The discussion from this was that we should add a warning in the unlikely event that someone does rely on this behavior. This PR adds a "dirty" state to the PR - now if a consumer tries to act on the index in a way that changes would be discarded, they are warned. As a result, consumers must explicitly either commit their changes (using git_index_write) or discard their changes (through any of a variety of mechanisms, including git_index_read) before executing a function that will otherwise mutate the index (eg git_checkout, git_merge, etc).

The first few commits in this PR update tests that are incorrect regardless of the changes to add these restrictions and include a "dirty" state to the index. The remainder add this change and update several tests to explicitly commit the index before further mutating it.

This should (finally) pave the way for #4407.

ethomson · 2018-04-18T11:13:26Z

Rebased.

ethomson · 2018-05-09T14:08:19Z

Any thoughts on this before I 🚢 or is it self-evident?

tiennou

Just a few high-level comments, as I don't feel competent enough with The Index to really know what is going on (apart from the must-not-lose-staged-changes part of it 😉).

tiennou · 2018-05-09T16:51:02Z

src/index.c

@@ -668,6 +674,9 @@ int git_index_read(git_index *index, int force)
 	if (!error)
 		git_futils_filestamp_set(&index->stamp, &stamp);

+	if (!error)


Maybe merge this with the if (!error) above ?

tiennou · 2018-05-09T16:53:12Z

src/index.c

@@ -527,6 +529,7 @@ int git_index_clear(git_index *index)

 	assert(index);

+	index->dirty = 1;


Unsure, but this seems the inverse of the commit's message rationale ?

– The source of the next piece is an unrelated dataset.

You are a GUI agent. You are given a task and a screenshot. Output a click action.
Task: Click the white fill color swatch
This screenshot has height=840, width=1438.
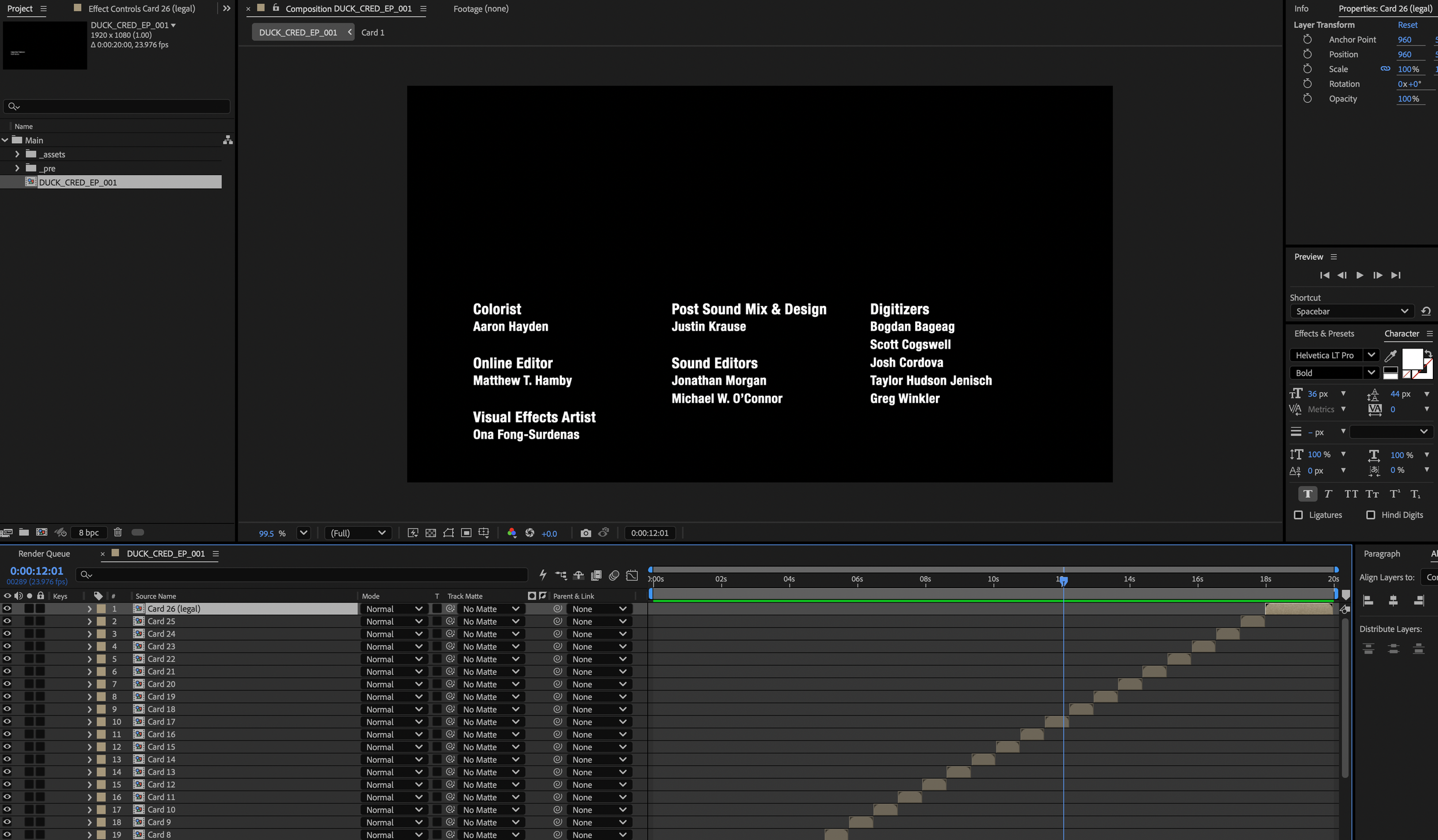click(x=1412, y=359)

Well. Clearing the index here without saving naturally has to leave the index dirty. I agree though that the commit message is confusing

Agreed; I think that originally I thought that clearing the index would make it not dirty and updated that later, but neglected the commit message. I've fixed it.

pks-t

Sorry for my late feedback 🙄

pks-t · 2018-05-18T10:09:12Z

tests/index/names.c

@@ -25,6 +25,42 @@ void test_index_names__cleanup(void)
 	cl_git_sandbox_cleanup();
 }

+static void index_add_main(void)


In the commit message you talk of "This test", but this commit doesn't do anything but add a new function which is never being called. The actual caller is only being added in the last commit of this series, which is a confusing when reading commits one by one

By the way, one more thing: I don't really get what "main" is referring to in this context.

Thanks; this got jumbled while rebasing. I fixed it, and I also changed the name to add_conflicts. Regarding "main", I was referring to the "main index" (as opposed to the other sections like the tree cache) but I updated it to avoid confusion.

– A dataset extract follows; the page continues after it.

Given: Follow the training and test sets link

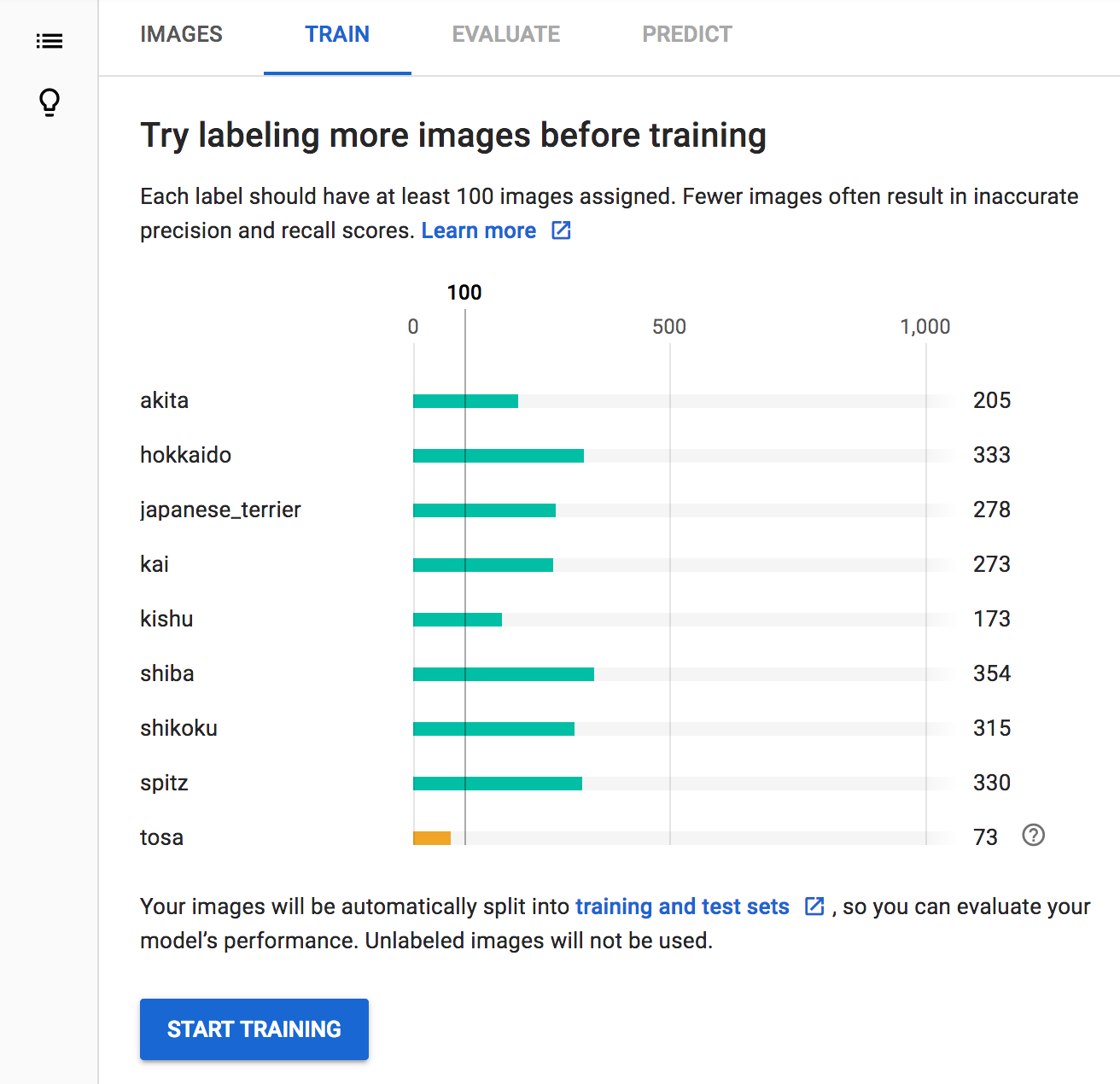Looking at the screenshot, I should pos(682,906).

pks-t · 2018-05-18T10:09:45Z

tests/index/names.c

+	const char **conflict;
+	size_t i;
+
+	for (i = 0; i < 3; i++) {


i < ARRAY_SIZE(paths)?

pks-t · 2018-05-18T10:19:01Z

src/checkout.c

@@ -2397,20 +2397,20 @@ static int checkout_data_init(
 				GIT_DIR_MODE, GIT_MKDIR_VERIFY_DIR)) < 0)
 		goto cleanup;

+	if ((error = git_repository_index(&data->index, data->repo)) < 0)
+		goto cleanup;


So, previously we were not loading the index into data->index when GIT_CHECKOUT_NO_REFRESH was set. This leaves me wondering about line 2441, where we unconditionally dereference data->index. Was this code broken previously and would segfault in case GIT_CHECKOUT_NO_REFRESH was set or is the index already loaded at this point in time, resulting in a memory leak due to an additional reference to the index?

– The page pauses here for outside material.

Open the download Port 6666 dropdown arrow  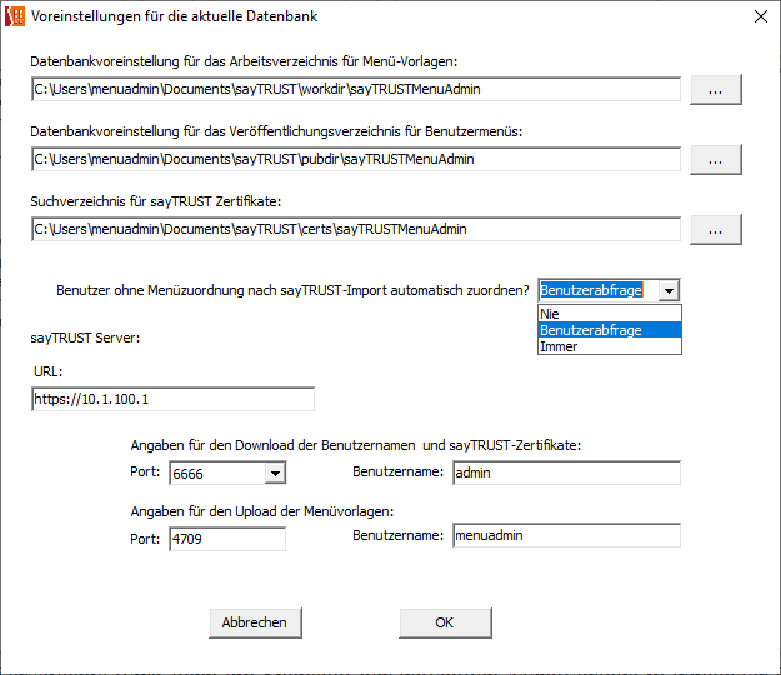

Yes, it would have dereferenced that NULL index. the NO_REFRESH bit is really not a great pattern to use, so I'm not surprised that nobody's ever noticed this. However, I added a test to make sure that we don't regress again.

pks-t · 2018-05-18T10:21:03Z

src/stash.c

@@ -159,7 +164,37 @@ struct stash_update_rules {
 	bool include_ignored;
 };

+/* similar to git_index_add_bypath but able to operate on any


Multi-line comments should start with an empty /* line and upper-case

pks-t · 2018-05-18T10:23:59Z

src/stash.c

+	int error;
+
+	if (!git_repository_is_bare(repo) &&
+		(error = git_repository_index__weakptr(&repo_index, repo)) < 0)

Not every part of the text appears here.